Problem to work on => The line containing "Where should I" marks the start of the required copy, which runs to the final line of the entries; return those lines exactly, without any pictures.

Given entries START

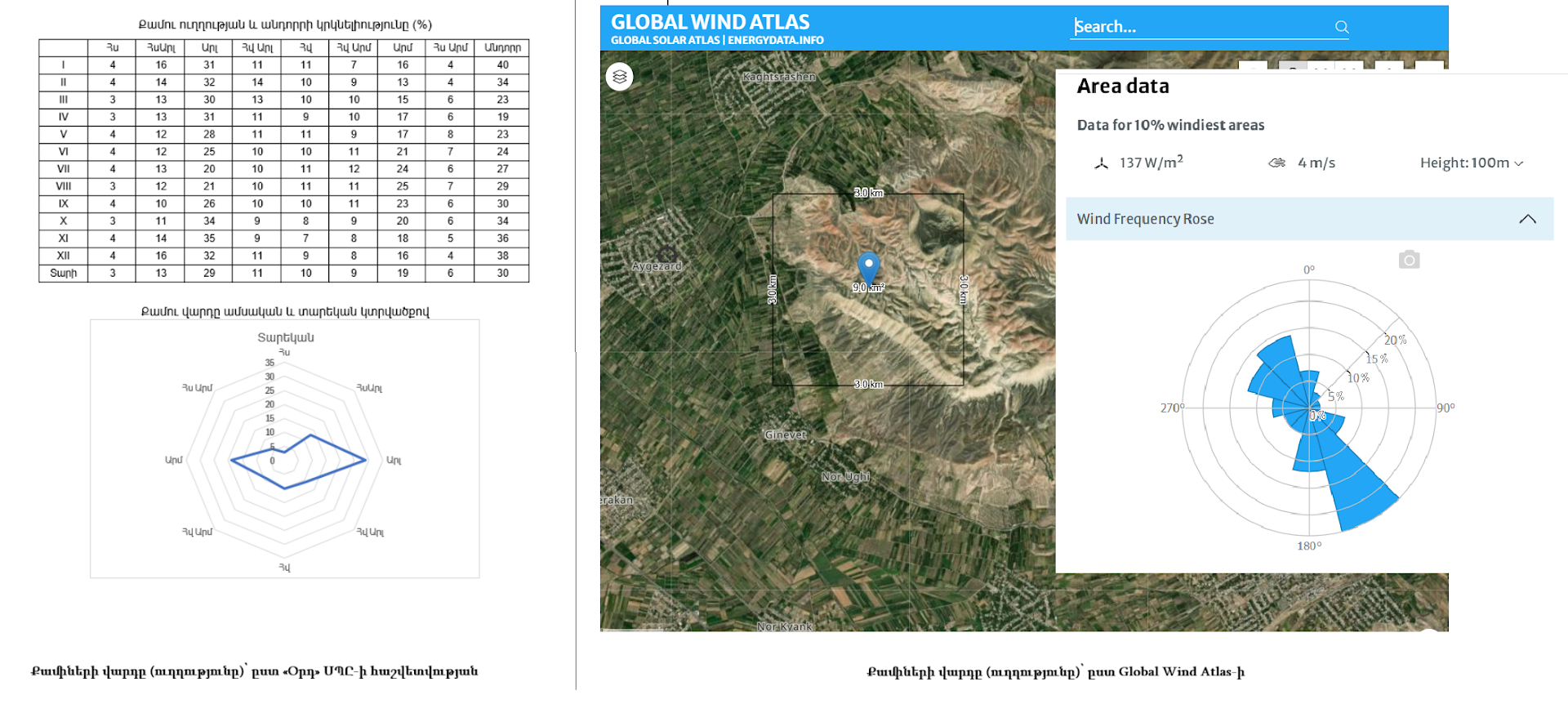Viewport: 1568px width, 704px height.
Task: Click the Kaghtsrashen label on the map
Action: [x=778, y=77]
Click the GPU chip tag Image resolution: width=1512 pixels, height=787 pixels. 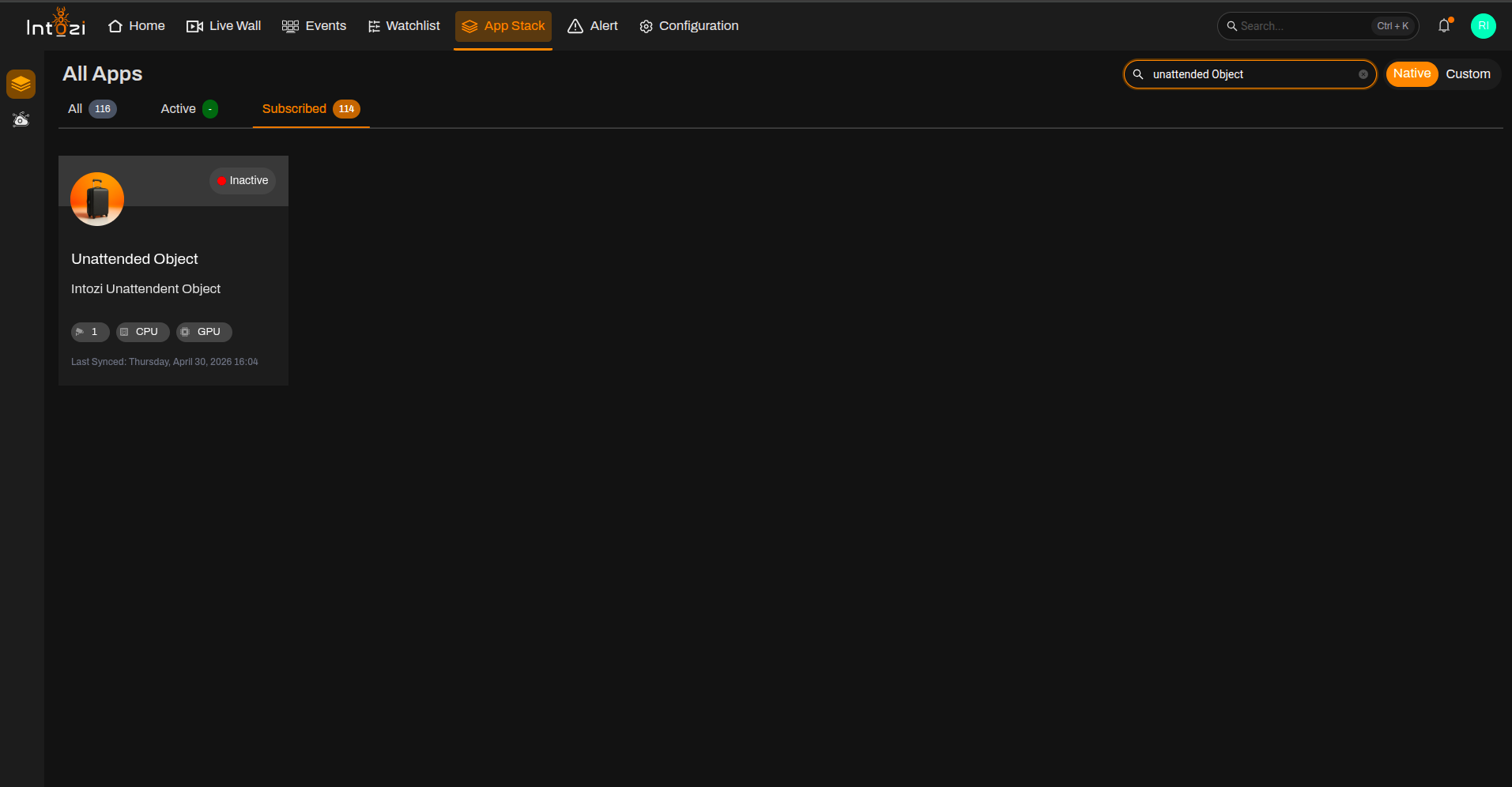click(204, 332)
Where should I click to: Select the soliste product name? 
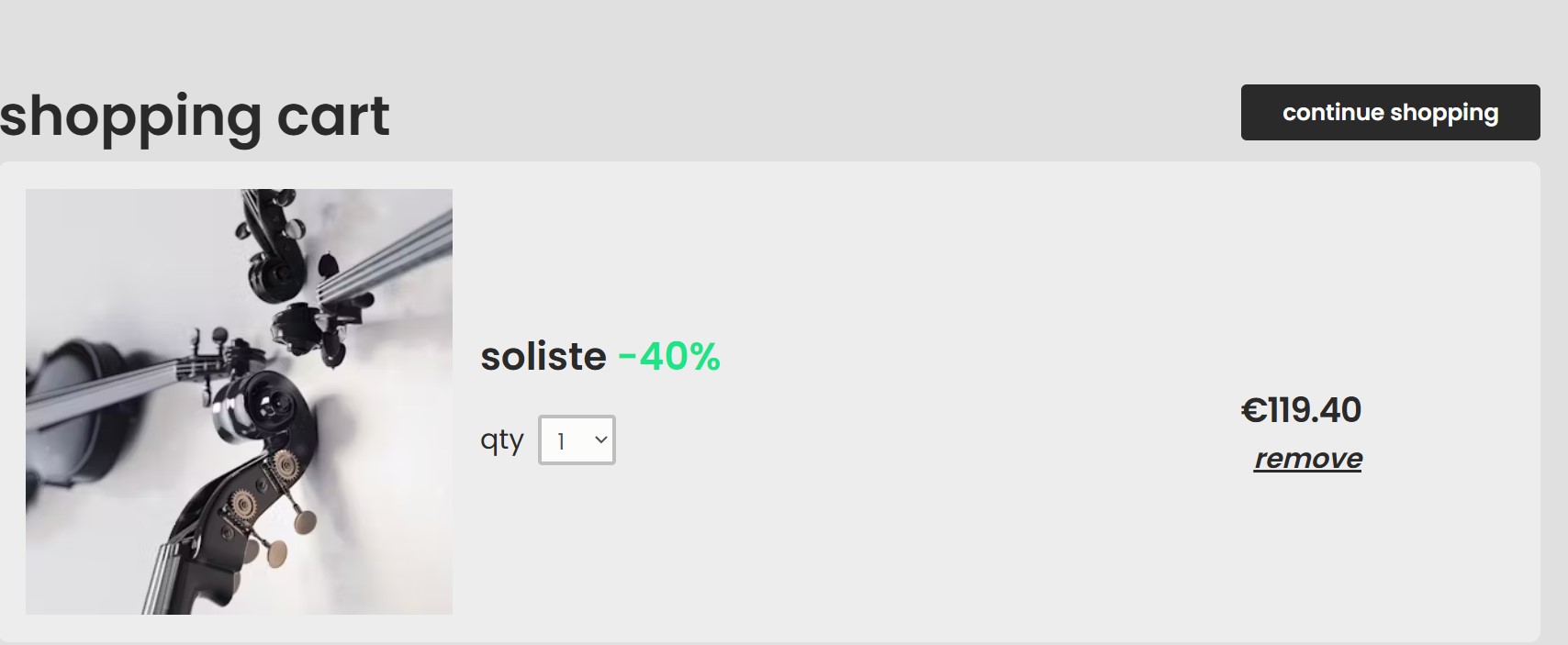coord(543,356)
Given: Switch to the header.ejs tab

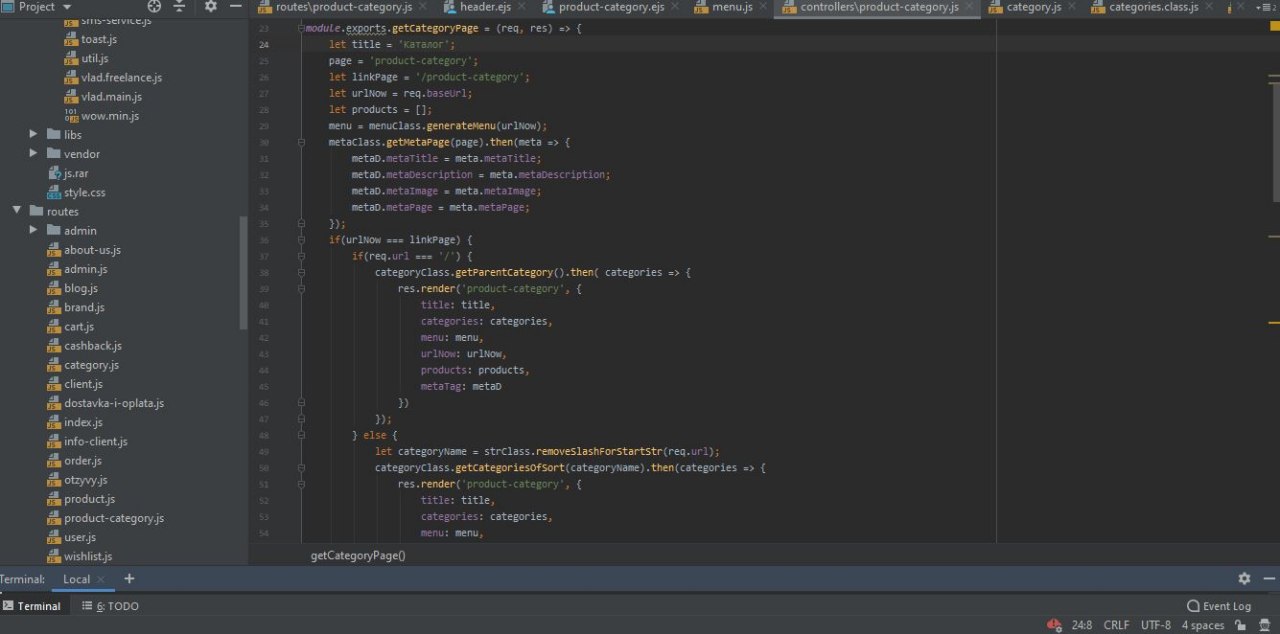Looking at the screenshot, I should [484, 8].
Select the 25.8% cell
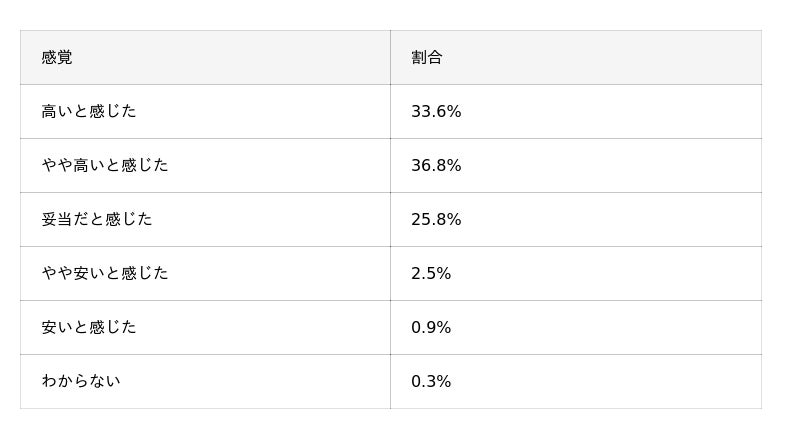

Given entries END

Reply =>
Where should I click to: Select the soliste product name? 
coord(543,356)
Given: Switch to the header.ejs tab

Looking at the screenshot, I should [484, 8].
Select the 25.8% cell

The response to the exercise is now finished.